Abliteration Autopsy: 85 GPU-Hours of Forensics Reveal Which Safety Removal Actually Works

85 GPU-hours of forensic benchmarking across five abliterated variants of Qwen3.6-27B reveal stark differences in how safety removal techniques preserve or shred model capability. Using the open-source Abliterlitics toolkit, the analysis exposes misleading benchmark artifacts, debunks lossless marketing claims, and identifies the surgical approaches that actually work without collateral damage.

The open-weights ecosystem has a truth-in-advertising problem. Upload a model to HuggingFace, label it “lossless uncensored”, and watch the downloads roll in, no evidence required. But what actually happens to a 27B-parameter reasoning model when you slice out its refusal mechanisms? Five different techniques were just put under the microscope, and the autopsy report is brutal.

Abliterlitics, an open-source forensics toolkit, ran 85 GPU-hours of benchmarks, safety evaluations, KL divergence tests, and weight-level analysis on five abliterated variants of the uncensored Qwen3.6 model and its jailbreaking technique. All six models, the base plus five edits, were evaluated identically via lm-evaluation-harness through vLLM 0.19.0 with BitsAndBytes 4-bit quantization on a single RTX 5090. The goal wasn’t to crown a champion, it was to see who actually kept the engine intact while removing the brakes.

The Contenders

Name	Type
Base	Qwen/Qwen3.6-27B
Heretic	llmfan46/Qwen3.6-27B-uncensored-heretic-v2
HauhauCS	HauhauCS/Qwen3.6-27B-Uncensored-HauhauCS-Aggressive
Huihui	huihui-ai/Huihui-Qwen3.6-27B-abliterated
AEON	AEON-7/Qwen3.6-27B-AEON-Ultimate-Uncensored-BF16
Abliterix	wangzhang/Qwen3.6-27B-abliterated-v2

Each approach claims to nullify refusals while preserving capabilities. The reality is messier.

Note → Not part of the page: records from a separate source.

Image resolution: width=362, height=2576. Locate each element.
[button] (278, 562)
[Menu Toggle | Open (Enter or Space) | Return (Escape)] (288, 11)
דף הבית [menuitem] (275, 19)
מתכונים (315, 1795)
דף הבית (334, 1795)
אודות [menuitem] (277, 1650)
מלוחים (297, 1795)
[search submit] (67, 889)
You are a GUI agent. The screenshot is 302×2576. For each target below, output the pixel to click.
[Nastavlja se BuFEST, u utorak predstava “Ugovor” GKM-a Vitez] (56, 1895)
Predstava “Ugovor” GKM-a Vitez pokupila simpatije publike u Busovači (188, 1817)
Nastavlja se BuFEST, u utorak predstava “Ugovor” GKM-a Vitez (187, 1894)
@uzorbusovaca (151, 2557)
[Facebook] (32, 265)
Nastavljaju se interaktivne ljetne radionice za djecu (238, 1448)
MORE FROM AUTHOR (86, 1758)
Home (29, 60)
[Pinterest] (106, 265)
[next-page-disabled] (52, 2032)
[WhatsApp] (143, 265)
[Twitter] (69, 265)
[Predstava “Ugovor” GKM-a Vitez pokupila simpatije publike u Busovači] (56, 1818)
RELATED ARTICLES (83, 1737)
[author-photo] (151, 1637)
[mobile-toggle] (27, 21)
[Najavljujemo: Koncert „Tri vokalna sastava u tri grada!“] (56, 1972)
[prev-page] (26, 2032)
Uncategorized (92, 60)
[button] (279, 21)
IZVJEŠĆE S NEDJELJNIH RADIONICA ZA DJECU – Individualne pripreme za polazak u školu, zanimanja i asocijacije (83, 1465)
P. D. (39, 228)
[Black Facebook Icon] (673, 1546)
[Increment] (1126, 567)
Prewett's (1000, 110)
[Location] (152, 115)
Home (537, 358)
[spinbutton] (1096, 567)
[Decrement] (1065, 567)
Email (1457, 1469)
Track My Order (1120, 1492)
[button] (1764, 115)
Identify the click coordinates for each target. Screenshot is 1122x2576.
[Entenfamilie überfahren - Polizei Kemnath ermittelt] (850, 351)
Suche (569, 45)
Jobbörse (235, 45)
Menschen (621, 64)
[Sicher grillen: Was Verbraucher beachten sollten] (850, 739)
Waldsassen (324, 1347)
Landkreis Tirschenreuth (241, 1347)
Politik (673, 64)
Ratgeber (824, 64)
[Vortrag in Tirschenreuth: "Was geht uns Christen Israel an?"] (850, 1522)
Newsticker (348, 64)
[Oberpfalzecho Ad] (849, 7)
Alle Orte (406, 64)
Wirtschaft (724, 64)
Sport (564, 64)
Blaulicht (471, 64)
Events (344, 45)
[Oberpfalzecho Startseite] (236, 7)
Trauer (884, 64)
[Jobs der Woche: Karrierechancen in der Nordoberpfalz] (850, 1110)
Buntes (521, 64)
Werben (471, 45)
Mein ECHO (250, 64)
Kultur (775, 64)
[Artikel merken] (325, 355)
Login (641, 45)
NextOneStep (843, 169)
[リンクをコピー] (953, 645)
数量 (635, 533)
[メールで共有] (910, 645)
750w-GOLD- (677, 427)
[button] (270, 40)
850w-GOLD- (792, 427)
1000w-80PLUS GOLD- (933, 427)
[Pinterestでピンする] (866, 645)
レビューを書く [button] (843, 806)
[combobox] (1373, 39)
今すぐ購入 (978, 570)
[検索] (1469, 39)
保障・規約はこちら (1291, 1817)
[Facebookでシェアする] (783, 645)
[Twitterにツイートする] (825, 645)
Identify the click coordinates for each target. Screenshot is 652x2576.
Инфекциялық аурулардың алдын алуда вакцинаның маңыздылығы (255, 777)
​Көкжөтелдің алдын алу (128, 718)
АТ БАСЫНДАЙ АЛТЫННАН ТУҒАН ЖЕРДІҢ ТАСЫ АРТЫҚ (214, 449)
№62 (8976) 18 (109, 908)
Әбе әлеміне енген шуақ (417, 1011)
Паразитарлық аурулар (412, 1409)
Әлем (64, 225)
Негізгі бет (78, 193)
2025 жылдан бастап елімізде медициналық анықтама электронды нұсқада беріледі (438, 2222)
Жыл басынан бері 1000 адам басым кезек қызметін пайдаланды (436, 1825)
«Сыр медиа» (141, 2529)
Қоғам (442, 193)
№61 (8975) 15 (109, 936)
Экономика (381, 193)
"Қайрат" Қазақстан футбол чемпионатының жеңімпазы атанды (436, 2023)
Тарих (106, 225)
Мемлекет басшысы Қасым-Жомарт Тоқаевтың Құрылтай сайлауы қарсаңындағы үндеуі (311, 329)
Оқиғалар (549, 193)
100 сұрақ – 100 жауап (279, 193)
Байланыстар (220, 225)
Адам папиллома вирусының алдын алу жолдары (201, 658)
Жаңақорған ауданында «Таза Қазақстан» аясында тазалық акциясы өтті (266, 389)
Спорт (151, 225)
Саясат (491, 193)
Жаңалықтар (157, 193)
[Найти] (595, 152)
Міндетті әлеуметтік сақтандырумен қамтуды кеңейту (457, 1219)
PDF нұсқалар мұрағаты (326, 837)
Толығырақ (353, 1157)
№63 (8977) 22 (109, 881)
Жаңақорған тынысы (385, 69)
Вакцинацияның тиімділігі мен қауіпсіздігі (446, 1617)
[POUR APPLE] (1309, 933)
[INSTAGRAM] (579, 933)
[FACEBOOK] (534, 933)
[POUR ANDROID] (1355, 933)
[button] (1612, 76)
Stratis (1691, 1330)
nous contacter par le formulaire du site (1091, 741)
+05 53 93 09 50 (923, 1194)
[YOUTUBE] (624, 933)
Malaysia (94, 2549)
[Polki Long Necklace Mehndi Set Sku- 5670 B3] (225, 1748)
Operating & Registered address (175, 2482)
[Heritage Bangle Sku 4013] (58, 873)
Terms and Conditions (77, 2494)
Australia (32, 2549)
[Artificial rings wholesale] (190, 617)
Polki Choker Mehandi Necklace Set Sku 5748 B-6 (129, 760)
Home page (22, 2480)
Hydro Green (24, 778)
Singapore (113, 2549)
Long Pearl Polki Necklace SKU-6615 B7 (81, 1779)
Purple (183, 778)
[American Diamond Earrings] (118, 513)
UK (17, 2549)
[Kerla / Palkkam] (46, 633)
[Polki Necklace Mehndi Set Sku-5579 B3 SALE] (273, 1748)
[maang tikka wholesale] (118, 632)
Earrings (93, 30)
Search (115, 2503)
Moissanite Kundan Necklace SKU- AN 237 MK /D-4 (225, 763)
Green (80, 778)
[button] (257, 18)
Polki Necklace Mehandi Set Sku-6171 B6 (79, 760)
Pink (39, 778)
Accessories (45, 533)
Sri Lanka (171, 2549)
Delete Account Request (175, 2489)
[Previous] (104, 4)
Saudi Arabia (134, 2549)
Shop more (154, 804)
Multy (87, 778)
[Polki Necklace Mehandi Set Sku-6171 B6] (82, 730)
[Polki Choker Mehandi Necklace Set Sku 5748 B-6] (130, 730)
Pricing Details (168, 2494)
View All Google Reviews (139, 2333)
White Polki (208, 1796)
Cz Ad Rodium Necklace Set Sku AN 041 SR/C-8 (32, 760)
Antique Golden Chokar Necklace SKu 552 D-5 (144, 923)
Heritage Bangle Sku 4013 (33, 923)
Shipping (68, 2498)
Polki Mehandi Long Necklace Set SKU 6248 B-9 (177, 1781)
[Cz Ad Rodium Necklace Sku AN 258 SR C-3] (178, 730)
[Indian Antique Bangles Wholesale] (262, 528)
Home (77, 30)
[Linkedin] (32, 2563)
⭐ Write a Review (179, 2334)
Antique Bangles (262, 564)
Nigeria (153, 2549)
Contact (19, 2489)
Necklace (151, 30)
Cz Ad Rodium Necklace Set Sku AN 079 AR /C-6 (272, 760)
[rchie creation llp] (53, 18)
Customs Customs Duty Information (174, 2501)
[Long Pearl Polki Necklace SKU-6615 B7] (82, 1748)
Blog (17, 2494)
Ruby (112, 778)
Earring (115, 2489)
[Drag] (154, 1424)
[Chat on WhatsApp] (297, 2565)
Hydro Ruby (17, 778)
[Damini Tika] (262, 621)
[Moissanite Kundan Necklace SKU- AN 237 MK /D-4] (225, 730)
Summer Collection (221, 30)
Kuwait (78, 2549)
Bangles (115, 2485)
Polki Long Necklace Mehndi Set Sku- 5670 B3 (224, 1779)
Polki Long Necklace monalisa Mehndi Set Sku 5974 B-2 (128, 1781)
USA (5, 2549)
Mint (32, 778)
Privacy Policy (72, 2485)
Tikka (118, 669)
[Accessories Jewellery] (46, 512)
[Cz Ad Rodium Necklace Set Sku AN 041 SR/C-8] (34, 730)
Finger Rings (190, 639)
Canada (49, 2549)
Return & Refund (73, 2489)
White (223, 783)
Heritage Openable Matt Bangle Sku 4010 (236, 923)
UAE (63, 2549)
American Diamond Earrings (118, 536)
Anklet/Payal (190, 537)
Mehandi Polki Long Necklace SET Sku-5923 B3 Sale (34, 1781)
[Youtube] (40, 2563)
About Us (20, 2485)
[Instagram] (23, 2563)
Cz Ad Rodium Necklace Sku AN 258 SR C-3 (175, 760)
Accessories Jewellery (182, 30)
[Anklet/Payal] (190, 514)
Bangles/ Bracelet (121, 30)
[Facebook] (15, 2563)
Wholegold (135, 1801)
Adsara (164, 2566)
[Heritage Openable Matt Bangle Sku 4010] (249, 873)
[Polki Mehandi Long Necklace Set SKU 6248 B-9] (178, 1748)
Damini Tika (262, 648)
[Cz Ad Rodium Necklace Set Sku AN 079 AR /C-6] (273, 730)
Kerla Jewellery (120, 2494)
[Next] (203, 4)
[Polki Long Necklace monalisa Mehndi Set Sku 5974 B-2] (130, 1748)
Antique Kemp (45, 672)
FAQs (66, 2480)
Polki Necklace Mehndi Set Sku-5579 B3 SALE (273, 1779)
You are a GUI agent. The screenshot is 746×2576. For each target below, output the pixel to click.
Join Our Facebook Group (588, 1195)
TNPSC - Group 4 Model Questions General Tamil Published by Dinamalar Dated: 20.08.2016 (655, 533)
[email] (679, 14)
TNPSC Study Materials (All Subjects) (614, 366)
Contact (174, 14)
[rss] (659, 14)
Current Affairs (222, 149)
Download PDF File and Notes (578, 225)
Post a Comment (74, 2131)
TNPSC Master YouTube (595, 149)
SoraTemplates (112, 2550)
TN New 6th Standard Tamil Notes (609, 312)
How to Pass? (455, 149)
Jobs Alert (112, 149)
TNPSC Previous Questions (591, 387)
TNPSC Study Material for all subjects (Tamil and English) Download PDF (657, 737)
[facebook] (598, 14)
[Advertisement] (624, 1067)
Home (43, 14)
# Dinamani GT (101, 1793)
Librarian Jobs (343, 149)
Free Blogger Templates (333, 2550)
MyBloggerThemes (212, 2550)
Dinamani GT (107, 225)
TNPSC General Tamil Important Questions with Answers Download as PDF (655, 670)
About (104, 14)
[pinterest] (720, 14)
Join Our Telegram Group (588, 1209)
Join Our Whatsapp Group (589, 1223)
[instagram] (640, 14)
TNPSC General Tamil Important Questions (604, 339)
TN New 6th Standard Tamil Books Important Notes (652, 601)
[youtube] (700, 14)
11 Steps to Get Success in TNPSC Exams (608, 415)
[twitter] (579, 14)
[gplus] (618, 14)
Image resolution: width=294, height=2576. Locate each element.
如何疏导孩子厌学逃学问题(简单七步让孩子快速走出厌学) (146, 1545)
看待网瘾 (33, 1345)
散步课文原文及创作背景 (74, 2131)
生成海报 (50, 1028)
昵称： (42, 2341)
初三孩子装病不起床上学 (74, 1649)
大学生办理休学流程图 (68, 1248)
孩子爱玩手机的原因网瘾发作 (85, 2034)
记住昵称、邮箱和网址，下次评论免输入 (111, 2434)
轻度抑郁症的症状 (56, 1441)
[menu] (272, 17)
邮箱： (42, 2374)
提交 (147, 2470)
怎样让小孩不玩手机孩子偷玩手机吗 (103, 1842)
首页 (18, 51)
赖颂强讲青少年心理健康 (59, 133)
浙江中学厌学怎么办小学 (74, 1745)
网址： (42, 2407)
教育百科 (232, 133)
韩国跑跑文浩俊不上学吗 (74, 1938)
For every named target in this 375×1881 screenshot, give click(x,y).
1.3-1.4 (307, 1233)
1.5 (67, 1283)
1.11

Benchmarks: The Numbers That Lie

At first glance, the capability deltas look like a bloodbath:

Task	Base	Heretic	HauhauCS	Huihui	AEON	Abliterix
MMLU	83.3%	82.8%	83.9%	83.4%	82.9%	81.3%
HellaSwag	83.5%	83.2%	83.1%	83.5%	82.7%	77.3%
ARC Challenge	59.1%	58.0%	57.9%	59.5%	56.1%	53.2%
WinoGrande	77.7%	77.7%	77.7%	77.4%	75.3%	74.9%
TruthfulQA MC2	56.7%	51.1%	47.2%	54.8%	46.1%	48.7%
PiQA	81.0%	81.0%	81.0%	81.2%	80.4%	75.7%
GSM8K (7168 tok)	34.4%	27.5%	51.0%	75.1%	51.2%	37.6%
GSM8K (adj, excl. invalid)	96.2%	93.8%	96.6%	96.0%	95.8%	95.6%
Lambada (ppl)	3.18	3.24	3.35	3.15	3.44	9.12

AEON degrades on every non-GSM8K task. Abliterix’s Lambada perplexity explodes 2.9x from 3.18 to 9.12. Huihui looks like a math genius with a 75.1% GSM8K raw score against the base’s 34.4%.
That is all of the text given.